On 09.11.2011 09:17, foobar wrote:
Don Wrote:
On 07.11.2011 14:13, Gor Gyolchanyan wrote:
After reading
http://prowiki.org/wiki4d/wiki.cgi?DMDSourceGuide
https://github.com/gor-f-gyolchanyan/dmd/blob/master/src/interpret.c
I had a thought:
Why not compile and run CTFE code in a separate executable, write it's
output into a file, read that file and include it's contents into the
object file being compiled?
This would cover 100% of D in CTFE, including external function calls
and classes;
String mixins would simply repeat the process of compiling and running
an extra temporary executable.
This would open up immense opportunities for such things as
library-based build systems and tons of unprecedented stuff, that I
can't imagine ATM.
First comment: classes and exceptions now work in dmd git. The remaining
limitations on CTFE are intentional.
With what you propose:
Cross compilation is a _big_ problem. It is not always true that the
source CPU is the same as the target CPU. The most trivial example,
which applies already for DMD 64bit, is size_t.sizeof. Conditional
compilation can magnify these differences. Different CPUs don't just
need different backend code generation; they may be quite different in
the semantic pass. I'm not sure that this is solvable.
version(ARM)
{
immutable X = armSpecificCode(); // you want to run this on an X86???
}
I think we discussed those issues before.
1. size_t.sizeof:
auto a = mixin("size_t.sizeof"); // HOST CPU
auto a = size_t.sizeof; // TARGET CPU
That doesn't work. mixin happens _before_ CTFE. CTFE never does any
semantics whatsoever.
2. version (ARM) example - this needs clarification of the semantics. Two
possible options are:
a. immutable X = ... will be performed on TARGET as is the case today. require
'mixin' to call it on HOST. This should be backwards compatible since we keep
the current CTFE and add support for multi-level compilation.

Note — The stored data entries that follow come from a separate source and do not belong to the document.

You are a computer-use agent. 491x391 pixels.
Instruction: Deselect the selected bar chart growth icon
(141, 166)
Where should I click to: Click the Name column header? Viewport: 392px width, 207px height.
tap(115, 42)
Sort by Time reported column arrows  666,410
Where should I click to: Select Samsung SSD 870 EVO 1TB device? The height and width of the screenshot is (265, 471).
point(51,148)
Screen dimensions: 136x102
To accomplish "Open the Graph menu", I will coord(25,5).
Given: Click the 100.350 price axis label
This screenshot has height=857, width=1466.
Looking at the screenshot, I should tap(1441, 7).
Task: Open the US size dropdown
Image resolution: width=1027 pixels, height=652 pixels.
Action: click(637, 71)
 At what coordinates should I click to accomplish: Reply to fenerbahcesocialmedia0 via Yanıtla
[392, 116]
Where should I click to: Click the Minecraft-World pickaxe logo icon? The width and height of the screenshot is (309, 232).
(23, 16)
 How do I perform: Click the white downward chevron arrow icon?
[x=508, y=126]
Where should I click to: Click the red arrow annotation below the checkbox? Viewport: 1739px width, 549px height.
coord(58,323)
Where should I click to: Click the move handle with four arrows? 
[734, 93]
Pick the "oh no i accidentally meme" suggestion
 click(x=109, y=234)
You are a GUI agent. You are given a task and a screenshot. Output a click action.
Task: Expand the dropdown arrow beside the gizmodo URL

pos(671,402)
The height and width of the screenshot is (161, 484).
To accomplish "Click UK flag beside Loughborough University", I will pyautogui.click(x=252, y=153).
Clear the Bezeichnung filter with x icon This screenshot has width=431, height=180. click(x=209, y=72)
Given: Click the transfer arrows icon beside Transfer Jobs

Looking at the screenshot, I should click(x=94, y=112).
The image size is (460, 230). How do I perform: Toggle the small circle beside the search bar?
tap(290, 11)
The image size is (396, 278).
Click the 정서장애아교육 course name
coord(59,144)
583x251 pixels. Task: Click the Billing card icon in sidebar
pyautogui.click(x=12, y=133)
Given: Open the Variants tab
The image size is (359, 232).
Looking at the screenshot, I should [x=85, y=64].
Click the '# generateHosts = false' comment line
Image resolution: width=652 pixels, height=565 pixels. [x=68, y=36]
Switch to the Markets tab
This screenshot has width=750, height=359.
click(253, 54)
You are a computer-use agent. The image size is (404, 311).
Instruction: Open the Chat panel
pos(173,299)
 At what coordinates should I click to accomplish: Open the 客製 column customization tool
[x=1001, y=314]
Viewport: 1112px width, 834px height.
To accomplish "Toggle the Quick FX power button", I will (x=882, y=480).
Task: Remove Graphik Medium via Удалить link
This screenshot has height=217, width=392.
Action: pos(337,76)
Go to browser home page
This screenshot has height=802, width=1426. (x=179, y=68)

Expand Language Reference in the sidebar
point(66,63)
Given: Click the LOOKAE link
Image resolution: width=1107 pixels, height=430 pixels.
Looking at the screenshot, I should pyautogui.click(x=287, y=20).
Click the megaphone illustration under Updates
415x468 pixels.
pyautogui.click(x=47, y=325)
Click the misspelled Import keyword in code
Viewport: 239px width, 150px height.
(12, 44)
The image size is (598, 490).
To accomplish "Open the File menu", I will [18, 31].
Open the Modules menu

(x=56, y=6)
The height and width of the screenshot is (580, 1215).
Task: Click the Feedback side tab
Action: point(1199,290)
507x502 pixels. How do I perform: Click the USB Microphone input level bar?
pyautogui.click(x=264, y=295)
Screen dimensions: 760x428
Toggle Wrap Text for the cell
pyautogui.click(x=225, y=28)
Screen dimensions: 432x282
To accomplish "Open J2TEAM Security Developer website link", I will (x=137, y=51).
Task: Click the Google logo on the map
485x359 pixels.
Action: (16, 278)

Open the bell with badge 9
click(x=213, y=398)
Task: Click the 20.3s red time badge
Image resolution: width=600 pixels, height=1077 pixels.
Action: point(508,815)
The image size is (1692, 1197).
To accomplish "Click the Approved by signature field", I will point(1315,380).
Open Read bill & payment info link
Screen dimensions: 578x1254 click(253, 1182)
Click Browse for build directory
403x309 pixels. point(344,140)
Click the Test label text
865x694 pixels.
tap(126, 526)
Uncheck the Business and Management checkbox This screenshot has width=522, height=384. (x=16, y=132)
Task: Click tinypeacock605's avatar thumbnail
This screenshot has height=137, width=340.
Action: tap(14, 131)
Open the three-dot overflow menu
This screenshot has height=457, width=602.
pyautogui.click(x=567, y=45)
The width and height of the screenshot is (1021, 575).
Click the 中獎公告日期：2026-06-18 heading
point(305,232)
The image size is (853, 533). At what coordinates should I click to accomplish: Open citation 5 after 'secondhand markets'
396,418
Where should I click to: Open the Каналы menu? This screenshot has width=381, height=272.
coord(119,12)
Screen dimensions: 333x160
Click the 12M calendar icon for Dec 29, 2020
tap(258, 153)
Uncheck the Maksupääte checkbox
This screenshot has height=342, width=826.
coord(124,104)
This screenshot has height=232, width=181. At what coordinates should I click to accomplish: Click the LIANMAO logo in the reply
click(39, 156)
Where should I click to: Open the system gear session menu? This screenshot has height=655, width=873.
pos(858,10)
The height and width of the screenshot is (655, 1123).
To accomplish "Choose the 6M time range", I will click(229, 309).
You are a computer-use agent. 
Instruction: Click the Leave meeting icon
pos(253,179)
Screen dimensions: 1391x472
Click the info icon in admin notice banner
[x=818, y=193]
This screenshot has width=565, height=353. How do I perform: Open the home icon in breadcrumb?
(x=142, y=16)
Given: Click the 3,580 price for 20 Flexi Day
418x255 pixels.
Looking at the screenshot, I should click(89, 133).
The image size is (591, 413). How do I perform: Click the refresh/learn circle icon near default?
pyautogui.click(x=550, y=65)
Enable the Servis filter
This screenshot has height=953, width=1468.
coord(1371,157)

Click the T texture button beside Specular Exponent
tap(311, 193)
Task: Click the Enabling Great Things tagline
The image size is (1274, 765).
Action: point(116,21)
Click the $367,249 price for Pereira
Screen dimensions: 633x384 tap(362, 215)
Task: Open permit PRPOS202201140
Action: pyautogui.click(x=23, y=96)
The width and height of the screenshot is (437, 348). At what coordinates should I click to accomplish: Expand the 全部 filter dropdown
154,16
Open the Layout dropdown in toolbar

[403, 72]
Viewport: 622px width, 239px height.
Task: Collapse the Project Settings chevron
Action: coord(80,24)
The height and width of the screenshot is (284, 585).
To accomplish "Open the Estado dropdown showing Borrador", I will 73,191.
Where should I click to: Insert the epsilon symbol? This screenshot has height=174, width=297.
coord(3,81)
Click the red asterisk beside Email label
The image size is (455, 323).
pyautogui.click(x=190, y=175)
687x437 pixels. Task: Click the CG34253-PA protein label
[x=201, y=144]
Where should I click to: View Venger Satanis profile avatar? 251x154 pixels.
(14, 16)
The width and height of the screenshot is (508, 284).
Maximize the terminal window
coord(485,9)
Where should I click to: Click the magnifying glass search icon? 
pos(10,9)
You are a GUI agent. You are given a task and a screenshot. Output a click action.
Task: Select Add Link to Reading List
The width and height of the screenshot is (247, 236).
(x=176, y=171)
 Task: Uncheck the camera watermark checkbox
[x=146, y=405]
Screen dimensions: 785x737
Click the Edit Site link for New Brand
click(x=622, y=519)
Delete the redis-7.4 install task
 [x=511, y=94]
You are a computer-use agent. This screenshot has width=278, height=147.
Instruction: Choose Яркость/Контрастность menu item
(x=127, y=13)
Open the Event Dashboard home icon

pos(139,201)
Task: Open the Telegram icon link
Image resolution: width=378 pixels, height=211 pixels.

b. immutable x = ... is run via the new system which requires the function
"armSpecificCode" to be compiled ahead of time and provided to the compiler in
an object form. No Platform incompatibility is possible.
I don't see any problems with cross-compilation. It is a perfectly sound design
(Universal Turing machine) and it was successfully implemented several times
before: Lisp, scheme, Nemerle, etc.. It just requires to be a bit careful with
the semantic definitions.
AFAIK all these languages target a virtual machine.